How to encourage kids to start new year's resolutions

new-years-resolutions
No matter how you feel about new year’s resolutions, they’re simply a different way to say “goals for next year.” Studies show only eight percent of Americans fulfill resolutions, and 80 percent fail by the month of February!   Getting children accustomed to the idea of setting at least one resolution for themselves for the year can be beneficial. Indeed, it introduces them to goal setting, which will benefit them not only as a student but in everyday life.   In this blog, we’ll talk about four ways to encourage your child to start and complete a new year’s resolution for the coming year.  

Set a new year’s resolution for yourself or the family

  A child will be hesitant to take part if other family members aren’t setting new year’s resolutions too. To remedy this, model the behaviour by creating a resolution for yourself. If you’re getting resistance, remind your child about things they weren’t able to do last year. This will get them thinking about one or a few goals they want to achieve. If everyone in the family has a goal, you can help to keep each other accountable and complete those goals.   You can set a new year’s resolution as a family too. Some ideas include eating more healthily, not having mobile devices at the dining table or doing a monthly act of service. It can also include having game nights, visiting family, participating in a run together, or going on an annual vacation. Resolutions that are positive and kind motivate everyone regardless of age.  

Make suggestions

  Parents should never set new year’s resolutions for their child; children should come up with their own. Although, you can help to clarify the goal and make suggestions that are more appropriate for their age. A good rule of thumb for any goal is SMART: specific, measurable, achievable, realistic, and time-bound.   General categories to suggest include personal life, health, friendships, school life, or service. Then ensure the resolution is concrete and realistic for them. For preschoolers, resolutions can revolve around eating, cleaning up, learning letters and numbers, and good hygiene. For school-age kids, eating healthy food, exercising, following safety rules, and balancing game time with an activity like reading are helpful. New year’s resolutions for teens include those for school-age kids but can extend to service, using positive language, saving money, and balancing time on mobile devices. Having a frank and honest conversation with teens can give you insight into what they value in life, too.   Goals around cleanliness and hygiene, sleep and healthy eating habits, academic performance, service, behaviour toward others, and positive activities are good for all ages. This will help frame the exercise as one for self-development. Instead of something material, such as acquiring more things or having a certain toy, game, or device. If the resolution is “I will improve my grades,” have your child clarify how they’ll do that. Perhaps it will involve a half-hour of extra reading each night.   Having too many resolutions can also detract from focus; it’s best to have a maximum of three. Give them positive feedback on their resolutions so they feel like they’ll have fun achieving them and will grow in confidence.  
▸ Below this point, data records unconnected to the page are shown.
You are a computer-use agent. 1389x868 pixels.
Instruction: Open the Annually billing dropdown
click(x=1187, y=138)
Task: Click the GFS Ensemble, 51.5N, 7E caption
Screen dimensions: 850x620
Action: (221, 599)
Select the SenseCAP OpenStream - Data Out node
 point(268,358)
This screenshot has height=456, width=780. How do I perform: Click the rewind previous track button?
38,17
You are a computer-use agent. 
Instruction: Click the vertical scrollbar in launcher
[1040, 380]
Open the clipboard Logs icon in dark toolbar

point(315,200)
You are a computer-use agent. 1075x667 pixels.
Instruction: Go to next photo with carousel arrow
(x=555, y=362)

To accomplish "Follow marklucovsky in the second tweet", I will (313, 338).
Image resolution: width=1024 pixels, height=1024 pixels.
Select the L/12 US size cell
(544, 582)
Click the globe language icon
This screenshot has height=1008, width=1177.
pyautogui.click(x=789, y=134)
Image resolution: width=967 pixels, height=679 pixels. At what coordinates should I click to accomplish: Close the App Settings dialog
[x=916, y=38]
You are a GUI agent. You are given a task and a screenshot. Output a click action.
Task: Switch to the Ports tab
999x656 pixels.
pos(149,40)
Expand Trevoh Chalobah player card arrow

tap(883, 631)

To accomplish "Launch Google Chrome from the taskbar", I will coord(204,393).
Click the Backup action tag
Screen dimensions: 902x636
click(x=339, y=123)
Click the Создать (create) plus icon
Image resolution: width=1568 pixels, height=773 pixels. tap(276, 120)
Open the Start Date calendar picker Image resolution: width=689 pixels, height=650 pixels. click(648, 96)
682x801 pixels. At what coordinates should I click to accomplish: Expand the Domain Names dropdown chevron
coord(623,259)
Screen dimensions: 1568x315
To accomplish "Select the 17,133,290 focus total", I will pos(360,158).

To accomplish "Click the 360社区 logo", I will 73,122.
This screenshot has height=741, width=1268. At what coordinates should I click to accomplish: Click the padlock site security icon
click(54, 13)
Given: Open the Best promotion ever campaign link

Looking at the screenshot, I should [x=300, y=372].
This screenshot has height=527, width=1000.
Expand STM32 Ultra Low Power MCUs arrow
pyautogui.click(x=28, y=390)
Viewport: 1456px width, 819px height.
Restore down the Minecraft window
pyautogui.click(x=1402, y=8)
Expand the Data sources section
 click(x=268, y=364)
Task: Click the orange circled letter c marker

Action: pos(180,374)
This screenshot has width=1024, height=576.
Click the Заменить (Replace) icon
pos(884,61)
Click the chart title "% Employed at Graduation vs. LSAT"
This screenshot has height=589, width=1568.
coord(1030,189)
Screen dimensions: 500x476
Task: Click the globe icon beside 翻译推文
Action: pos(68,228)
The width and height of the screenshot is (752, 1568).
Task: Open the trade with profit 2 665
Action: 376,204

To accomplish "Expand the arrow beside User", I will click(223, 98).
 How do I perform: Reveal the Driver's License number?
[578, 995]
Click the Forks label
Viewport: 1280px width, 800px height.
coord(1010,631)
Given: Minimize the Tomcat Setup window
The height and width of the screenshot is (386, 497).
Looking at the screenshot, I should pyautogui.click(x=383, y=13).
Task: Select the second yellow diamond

Help them complete big resolutions

  It’s helpful to have your child (and everyone in the family) write their resolutions. Leave room after each to include small goals required for completion. This will train them mentally for what they’ll need to do. You may also suggest a time around each goal, if appropriate.   For preschool-aged kids, creating a sticker chart that inches them toward a goal (for example, brushing their teeth every day for a month) can be more motivating.   Following up after a week or month will remind children of the resolution if they haven’t yet made progress toward it. Be a part of their journey if they ask for help.  

Stay positive

  Avoid the temptation to nag if your child hasn’t yet made progress on their resolution. Be honest and empathetic about how it’s going for you if you’re also having a hard time. If you’ve done this as a family, perhaps you set aside time each month to check on each other's progress and see how everyone can help.   If a resolution needs to be adjusted or the mini-goals to complete them need to change, be open and flexible. Learning to adapt and pivot when life gets difficult can teach children resilience and help them reframe failure into opportunity.   If you set new year’s resolutions with your family for the new year, we wish you success!